We were supposed to participate in a lake & trail clean up on Saturday but it was cancelled because the lake is 147% full and the trails are flooded.
We went to the yearly symposium for a local non-profit that works for justice and unity among the black community in Austin. The exec. dir. implored all in attendance to use whatever privilege we had to help others who were being oppressed. He stood at the pulpit in a neighborhood church and said the churches needed to start speaking the truth as well. He then identified himself as cis/male and said because of this he needed to help the brothers ‘not like him.’
We were approached after the event by someone interested in creating a stronger DIY community in Austin. They said they were striving to be independent of the identity politics that weighed down the current efforts. They identified themselves as multi-racial and open to supporting all types of artists purely for their art, not their identities. A text between mutual friends we had with them later revealed incorrect pronouns were used to identify them.
I read a small article in our Community Impact newspaper about how Convict Hill got its name. Convicts worked on construction projects in that neighborhood. They were approved to build the capitol dome in order to ‘cut costs.’ I showed the picture accompanying the article of several convicts to my partner, who remarked they all looked like him.
The weather was so nice on Sunday I read outside twice and we both walked around the backyard, which we haven’t really done since we moved in.

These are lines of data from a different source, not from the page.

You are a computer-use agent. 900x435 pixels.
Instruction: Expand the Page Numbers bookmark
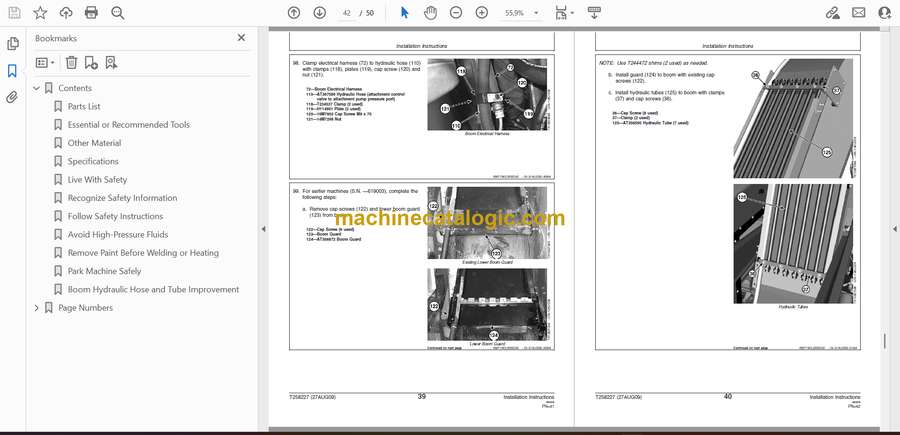click(38, 308)
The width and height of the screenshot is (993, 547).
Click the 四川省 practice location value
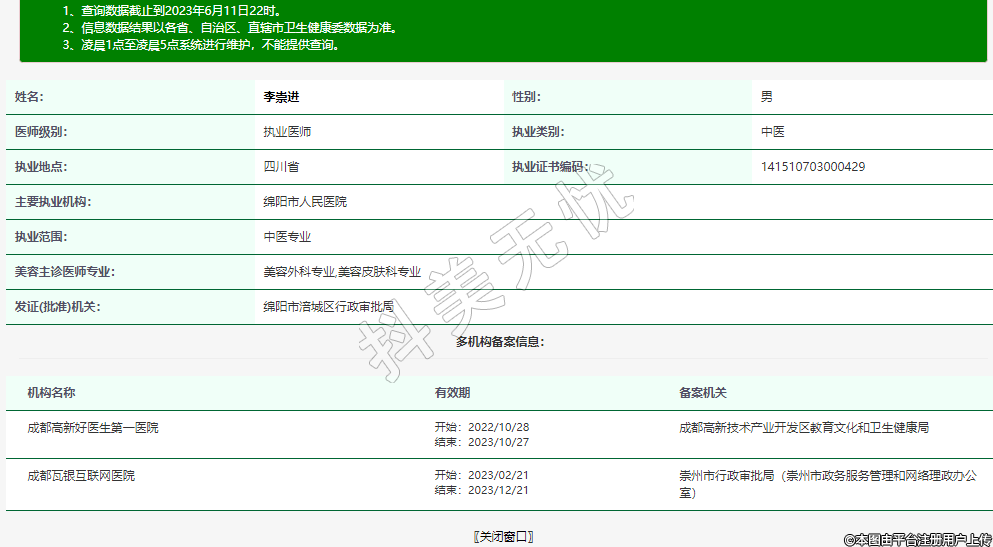[281, 167]
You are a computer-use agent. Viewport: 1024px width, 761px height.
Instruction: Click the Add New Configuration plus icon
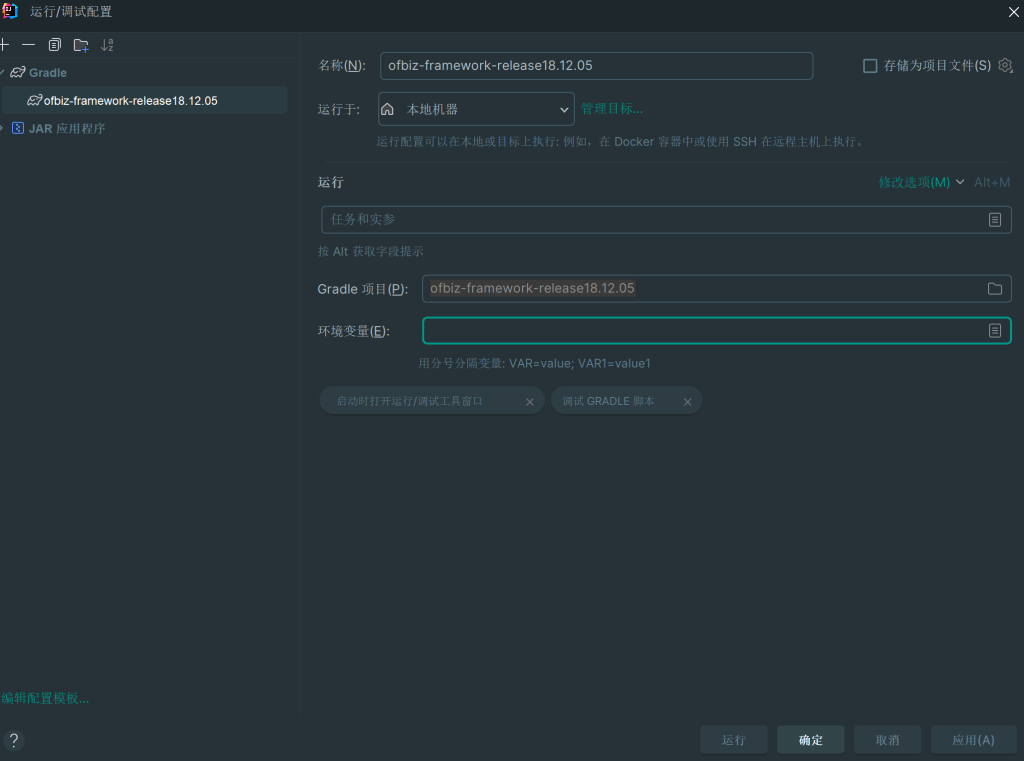coord(4,44)
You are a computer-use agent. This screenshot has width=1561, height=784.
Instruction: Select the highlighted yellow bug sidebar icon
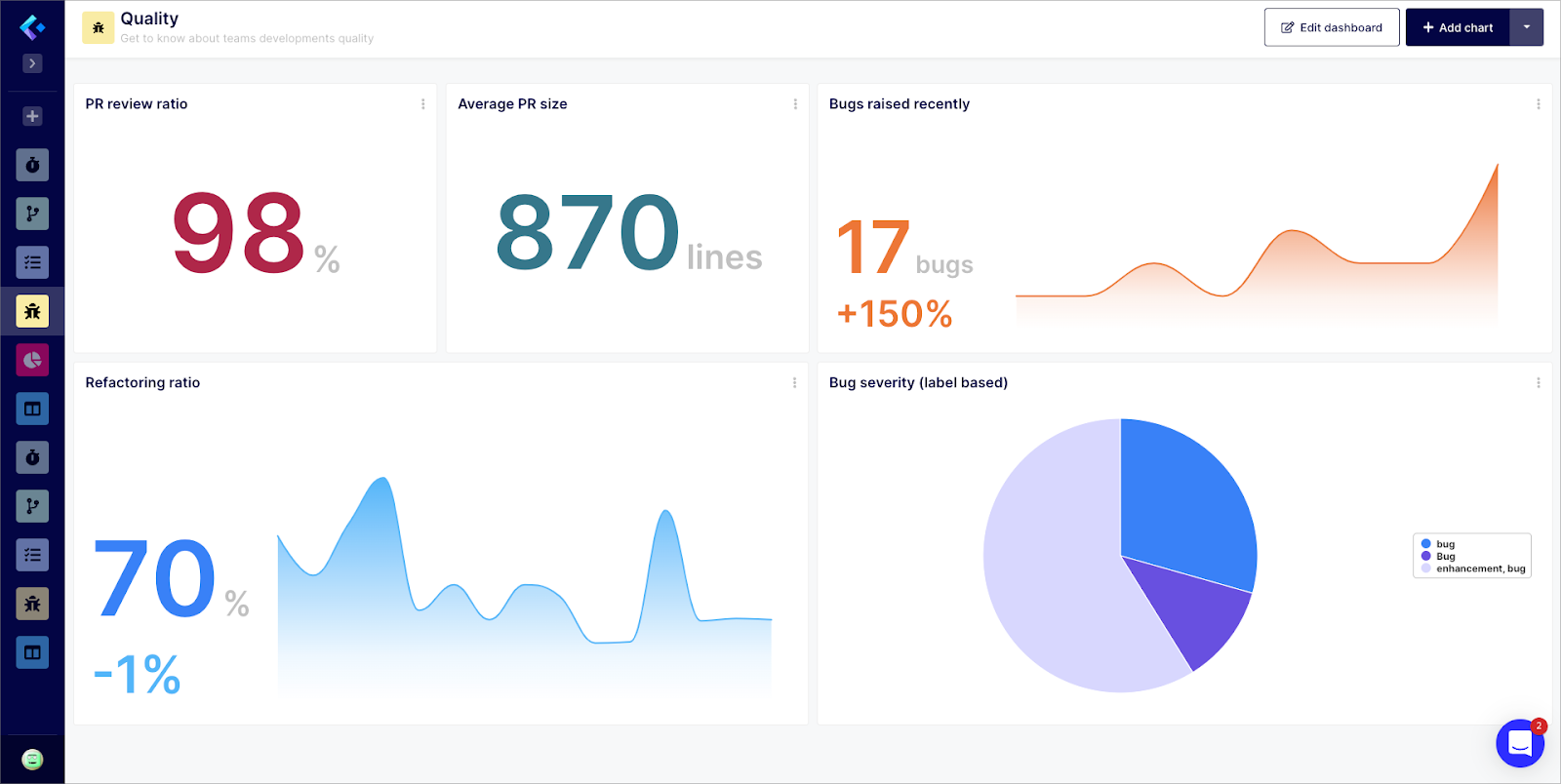[x=32, y=311]
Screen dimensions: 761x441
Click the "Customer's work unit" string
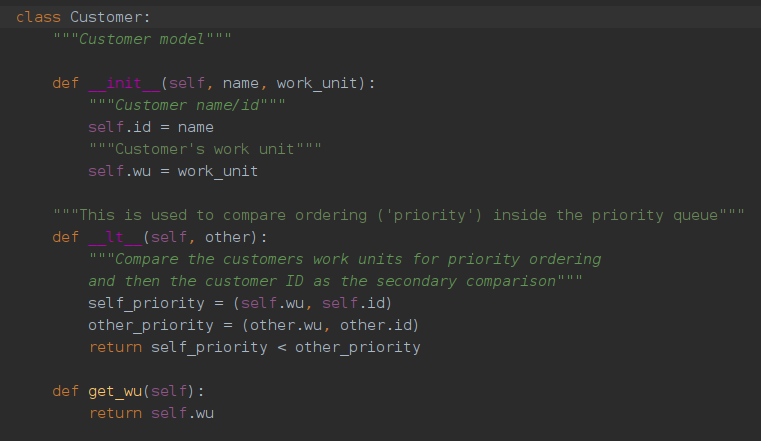coord(204,149)
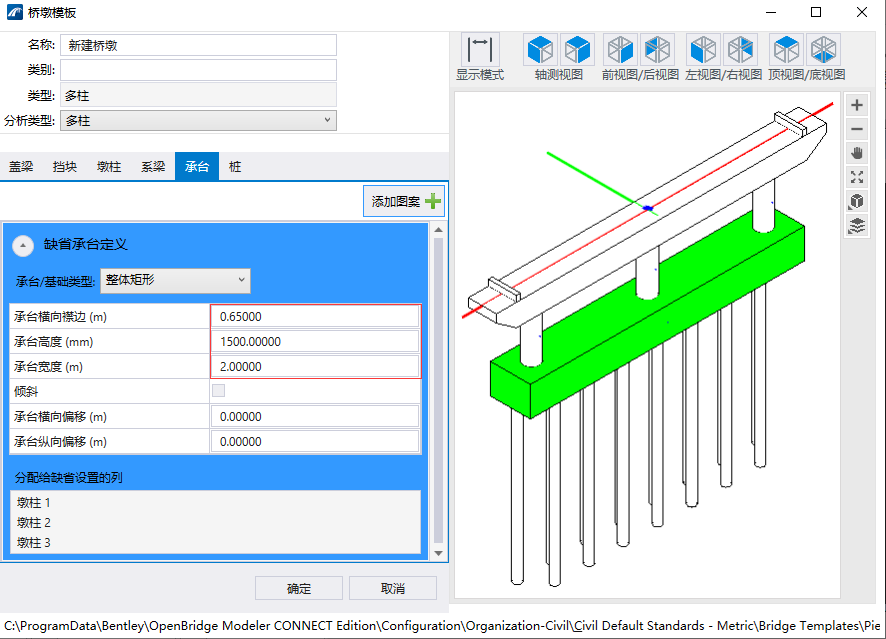The width and height of the screenshot is (886, 639).
Task: Click the 显示模式 display mode icon
Action: tap(480, 50)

It was raining again today. When I got up, I saw an early alert telling me to boil all my water before using it and conserve it as much as possible due to the rapidly depleting reservoir of clean water. In between boiling and pouring, I read the articles describing this administration’s attempts to narrowly define gender. It was the first day of early voting and lines in some places around town were 2 hours long. My friends gleefully posted photos of Beto stickers lining the parking lots, a signal that meant virtually nothing.